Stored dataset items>

= Beginning of Section =

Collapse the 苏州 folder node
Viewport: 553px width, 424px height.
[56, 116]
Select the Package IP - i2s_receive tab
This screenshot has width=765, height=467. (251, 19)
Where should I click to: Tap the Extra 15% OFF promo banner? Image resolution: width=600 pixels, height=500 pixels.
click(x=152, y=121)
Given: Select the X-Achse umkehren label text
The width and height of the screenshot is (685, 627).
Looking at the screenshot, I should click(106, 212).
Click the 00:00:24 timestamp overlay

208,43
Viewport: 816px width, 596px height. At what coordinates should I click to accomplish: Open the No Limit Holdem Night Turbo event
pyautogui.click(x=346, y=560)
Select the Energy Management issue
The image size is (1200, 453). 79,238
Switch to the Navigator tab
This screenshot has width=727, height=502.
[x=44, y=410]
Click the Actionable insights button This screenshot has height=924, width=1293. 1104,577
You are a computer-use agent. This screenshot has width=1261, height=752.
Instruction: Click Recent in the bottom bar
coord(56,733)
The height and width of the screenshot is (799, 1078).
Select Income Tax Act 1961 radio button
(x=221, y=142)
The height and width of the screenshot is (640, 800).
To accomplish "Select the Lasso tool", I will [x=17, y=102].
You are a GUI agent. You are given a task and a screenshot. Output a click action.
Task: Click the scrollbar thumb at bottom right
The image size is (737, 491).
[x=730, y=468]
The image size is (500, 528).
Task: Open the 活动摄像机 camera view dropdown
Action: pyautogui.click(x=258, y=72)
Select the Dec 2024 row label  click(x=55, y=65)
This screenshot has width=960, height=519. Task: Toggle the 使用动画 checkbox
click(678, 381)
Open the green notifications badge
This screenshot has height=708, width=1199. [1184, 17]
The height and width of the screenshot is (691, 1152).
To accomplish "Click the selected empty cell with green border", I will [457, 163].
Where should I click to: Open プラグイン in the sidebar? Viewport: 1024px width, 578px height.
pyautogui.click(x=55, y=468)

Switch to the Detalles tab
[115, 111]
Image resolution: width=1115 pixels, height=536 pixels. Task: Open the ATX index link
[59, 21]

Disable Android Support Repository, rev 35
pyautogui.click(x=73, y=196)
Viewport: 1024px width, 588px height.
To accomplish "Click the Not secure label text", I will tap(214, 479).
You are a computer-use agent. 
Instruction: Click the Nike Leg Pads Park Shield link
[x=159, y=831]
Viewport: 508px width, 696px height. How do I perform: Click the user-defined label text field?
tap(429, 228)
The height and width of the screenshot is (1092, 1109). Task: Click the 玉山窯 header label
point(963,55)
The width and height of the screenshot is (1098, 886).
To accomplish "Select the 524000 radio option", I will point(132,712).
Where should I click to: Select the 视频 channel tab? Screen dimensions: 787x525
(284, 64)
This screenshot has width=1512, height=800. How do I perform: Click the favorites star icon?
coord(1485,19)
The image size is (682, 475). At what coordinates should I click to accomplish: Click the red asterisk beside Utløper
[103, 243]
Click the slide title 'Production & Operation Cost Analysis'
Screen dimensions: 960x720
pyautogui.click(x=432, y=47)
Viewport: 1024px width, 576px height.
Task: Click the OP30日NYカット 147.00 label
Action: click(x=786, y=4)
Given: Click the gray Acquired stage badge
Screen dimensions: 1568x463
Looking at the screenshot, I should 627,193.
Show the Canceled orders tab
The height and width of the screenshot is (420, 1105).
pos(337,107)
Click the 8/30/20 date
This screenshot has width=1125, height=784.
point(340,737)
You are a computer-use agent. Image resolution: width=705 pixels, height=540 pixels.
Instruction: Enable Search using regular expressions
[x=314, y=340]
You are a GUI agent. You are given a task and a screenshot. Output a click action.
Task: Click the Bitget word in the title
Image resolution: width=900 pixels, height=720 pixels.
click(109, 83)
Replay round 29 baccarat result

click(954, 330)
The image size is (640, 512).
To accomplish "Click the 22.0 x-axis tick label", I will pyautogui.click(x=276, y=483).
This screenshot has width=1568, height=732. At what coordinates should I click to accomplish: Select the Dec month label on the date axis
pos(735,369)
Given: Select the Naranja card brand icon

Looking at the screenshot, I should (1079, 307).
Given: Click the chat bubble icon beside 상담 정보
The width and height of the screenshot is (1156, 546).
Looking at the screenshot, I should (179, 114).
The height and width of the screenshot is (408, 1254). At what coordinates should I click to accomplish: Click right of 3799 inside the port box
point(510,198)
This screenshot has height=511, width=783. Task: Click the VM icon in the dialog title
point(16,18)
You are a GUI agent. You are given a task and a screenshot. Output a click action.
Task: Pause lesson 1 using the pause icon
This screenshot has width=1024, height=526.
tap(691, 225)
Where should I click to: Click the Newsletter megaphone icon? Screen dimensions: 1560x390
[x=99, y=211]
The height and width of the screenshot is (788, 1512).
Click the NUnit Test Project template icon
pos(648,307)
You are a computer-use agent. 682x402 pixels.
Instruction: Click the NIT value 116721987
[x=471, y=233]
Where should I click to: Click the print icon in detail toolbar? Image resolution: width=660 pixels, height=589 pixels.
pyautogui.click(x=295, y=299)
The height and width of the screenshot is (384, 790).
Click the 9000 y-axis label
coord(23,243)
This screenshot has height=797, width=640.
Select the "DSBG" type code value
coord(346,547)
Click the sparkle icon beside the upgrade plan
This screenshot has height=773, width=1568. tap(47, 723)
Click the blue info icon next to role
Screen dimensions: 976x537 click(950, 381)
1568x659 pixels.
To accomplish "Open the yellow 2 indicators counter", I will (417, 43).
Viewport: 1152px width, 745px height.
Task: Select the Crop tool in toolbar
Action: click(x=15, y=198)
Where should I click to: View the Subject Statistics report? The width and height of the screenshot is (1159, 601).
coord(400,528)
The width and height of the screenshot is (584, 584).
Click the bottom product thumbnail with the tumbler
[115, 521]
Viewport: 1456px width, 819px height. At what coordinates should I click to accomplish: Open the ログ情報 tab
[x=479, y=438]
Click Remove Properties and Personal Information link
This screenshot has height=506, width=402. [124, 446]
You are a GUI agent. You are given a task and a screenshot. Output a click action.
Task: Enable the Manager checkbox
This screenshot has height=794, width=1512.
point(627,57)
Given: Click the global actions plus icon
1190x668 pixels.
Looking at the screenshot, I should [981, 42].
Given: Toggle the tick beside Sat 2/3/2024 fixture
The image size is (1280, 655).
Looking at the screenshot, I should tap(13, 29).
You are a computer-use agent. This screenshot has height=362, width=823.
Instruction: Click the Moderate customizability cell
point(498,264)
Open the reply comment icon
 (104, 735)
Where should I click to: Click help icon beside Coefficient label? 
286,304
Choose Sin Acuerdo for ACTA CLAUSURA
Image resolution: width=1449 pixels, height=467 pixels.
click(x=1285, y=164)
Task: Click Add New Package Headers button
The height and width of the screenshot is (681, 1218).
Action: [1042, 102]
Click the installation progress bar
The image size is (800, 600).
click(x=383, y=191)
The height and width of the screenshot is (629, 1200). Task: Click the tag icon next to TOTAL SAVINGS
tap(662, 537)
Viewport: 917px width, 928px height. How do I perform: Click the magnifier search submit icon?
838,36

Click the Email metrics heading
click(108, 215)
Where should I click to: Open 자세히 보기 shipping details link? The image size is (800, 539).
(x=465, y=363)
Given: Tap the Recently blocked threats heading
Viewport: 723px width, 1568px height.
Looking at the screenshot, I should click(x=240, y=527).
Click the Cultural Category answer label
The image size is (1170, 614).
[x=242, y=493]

= End of Section =

EXERCISE DETAILS>
Look through the entries and find each line that has the string "computer". Copy those lines.

COMPLETED EXERCISE>
You are a computer-use agent. This screenshot has width=1261, height=752.
You are a computer-use agent. 
You are a computer-use agent. Image resolution: width=705 pixels, height=540 pixels.
You are a computer-use agent. 682x402 pixels.
You are a computer-use agent. This screenshot has height=362, width=823.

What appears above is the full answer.